Someone suggested that I call my Congressman to pass a law against Interactive Health, but I think the Justice Department is the more appropriate route. No, not because they’re harming employees — there is no law against employers harming employees in the name of wellness. Quite the contrary, the most recent Koop Award went to a vendor, Wellsteps, which did exactly that.
Rather, I would propose an antitrust action, because Interactive Health is attempting to create a monopoly on stupidity.
Yes, it seems like hardly a day goes by without the irresistible force of Interactive Health’s corporate IQ colliding with the immovable object of reality. The thing is, their moles pop up faster than I can whack them on Linkedin, so here is a tasting menu of their greatest hits. You can’t find most of these observations on Linkedin for the simple reason that they delete them.
This was originally going to be a comprehensive retrospective of all their nonsense (Exhibit A for the Grand Jury to review), but in the two weeks since I started writing it, yet another mole popped up. This one could top the list if not for their “smoking recession program.”
- An analysis of 2017 member data revealed that those clients who test all employees for Hemoglobin A1c identified up to 3 times more individuals at risk for pre-diabetes versus other testing. As a result, inclusion of Hemoglobin A1c testing for all employees is often a strategic recommendation for our clients.
Since pre-diabetes is a risk factor for diabetes (and only a fraction of pre-diabetics become diabetic, after 5 to 10 years), they are hunting for employees who are “at risk for being at risk.” Who amongst us is not at risk being at risk for something? But that doesn’t mean they’ll end up with diabetes, any more than every kid who steals a cookie from a cookie jar becomes a bank robber — even if every bank robber did in fact at some point in their childhood steal a cookie from a cookie jar.
Using testing guidelines so contrary to the US Preventive Services Task Force that a beam of light leaving USPSTF guidelines wouldn’t reach them for several seconds, Interactive Health takes great pride in “identifying 3 times more individuals” than companies that test employees according to guidelines.
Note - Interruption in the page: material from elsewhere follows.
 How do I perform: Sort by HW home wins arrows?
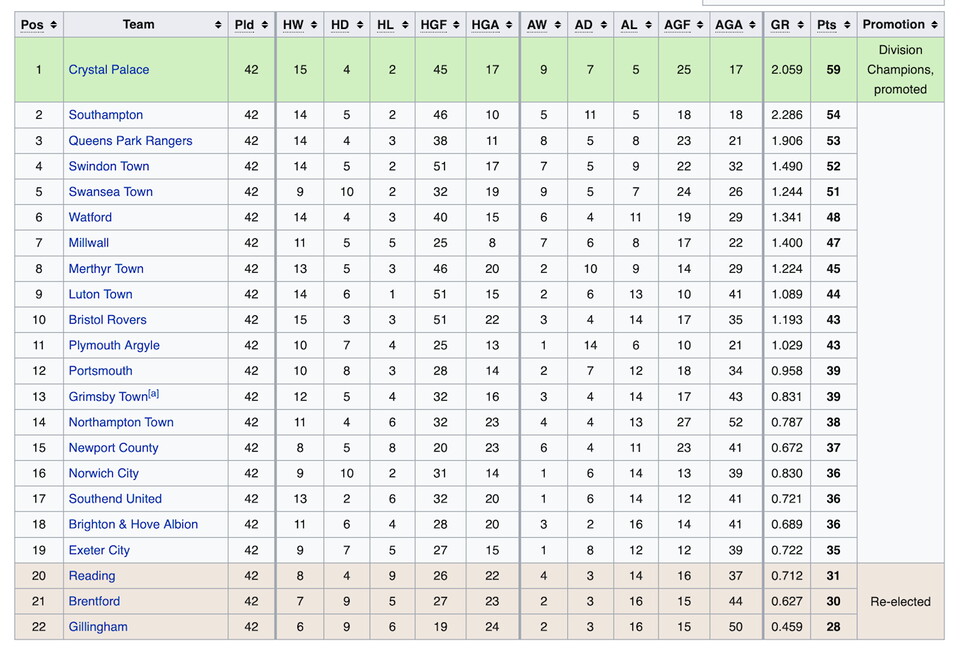coord(314,25)
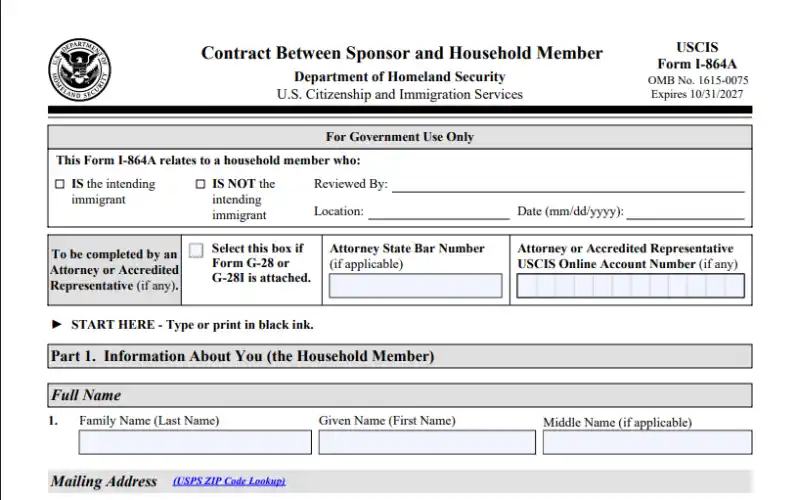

Cue Inspector Louis Renault: “Owing to the seriousness of this crime, we are rounding up twice the number of usual suspects.”
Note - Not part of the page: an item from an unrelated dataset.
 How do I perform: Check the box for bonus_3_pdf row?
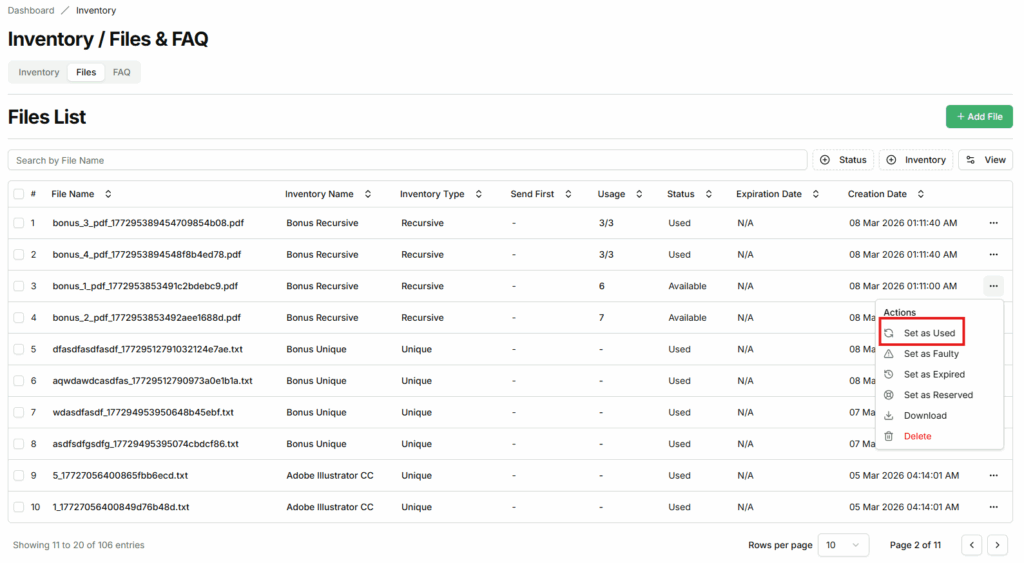click(19, 223)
One might be excused for assuming that the point of screening would be to “round up” the most appropriate employees, rather than the largest number of employees. One might also be excused for thinking Interactive Health is simply stupid, when in reality they are fully aware they violate guidelines, recognizing that their typical customer doesn’t realize this and is willing to, in the immortal words of that great philosopher the Queen of Hearts, believe six impossible things before breakfast.
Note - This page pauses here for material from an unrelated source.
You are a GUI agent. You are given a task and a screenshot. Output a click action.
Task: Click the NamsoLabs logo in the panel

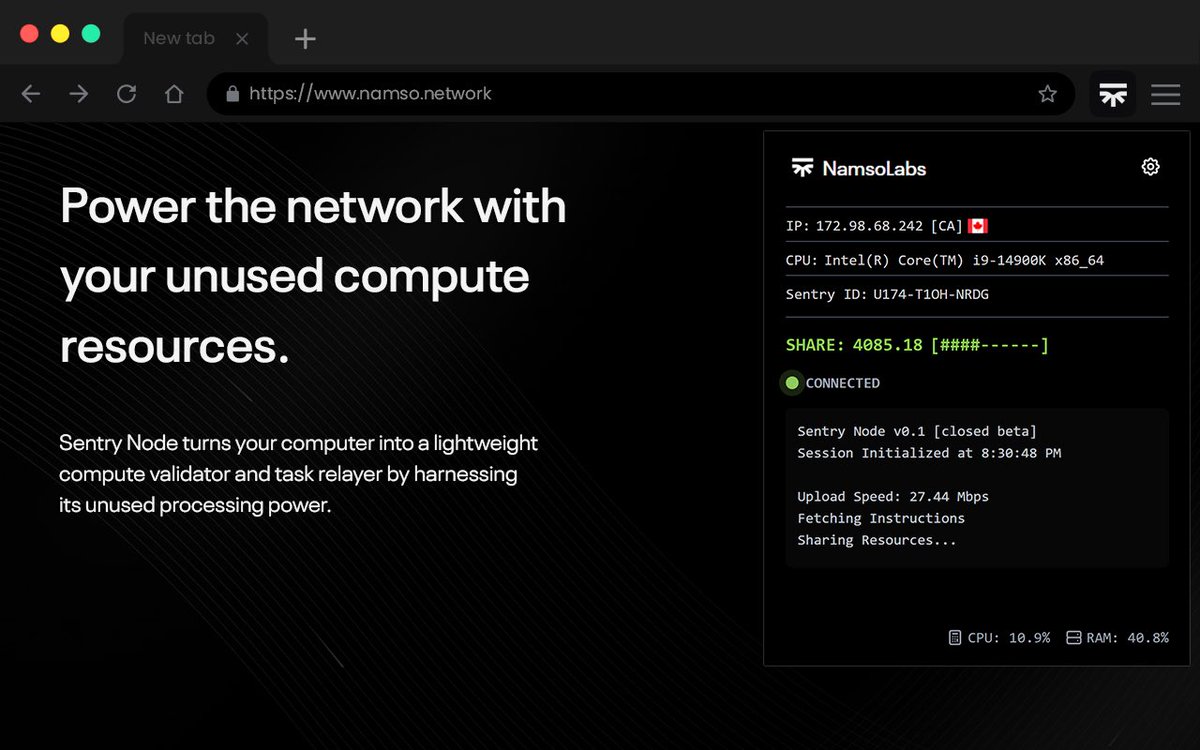[858, 168]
in case anyone else is interested — we know Interactive Health isn’t — the USPSTF recommends screening only overweight/obese 40-to-70-year-olds for HbA1c. That’s to prevent exactly the kind of hyperdiagnostic employee harassment that comprises Interactive Health’s signature strategy: more tests = more revenues. They make Wellsteps look like an honest, intelligent vendor, which is no easy feat.
We also thought of contacting the Health Enhancement Research Organization (HERO), to let them know there was a vendor making the industry look bad (or look even worse), but it turns out that for HERO, cluelessness is a feature, not a bug. Specifically, HERO has highlighted a case study by Interactive Health, which would be like Bernie Madoff highlighting his investment in Enron.
Update. Alas, I’m afraid there won’t be an investigation into their stupidity. At this point, they are so far ahead in the race to the bottom that it would be impossible to empanel a jury of their peers.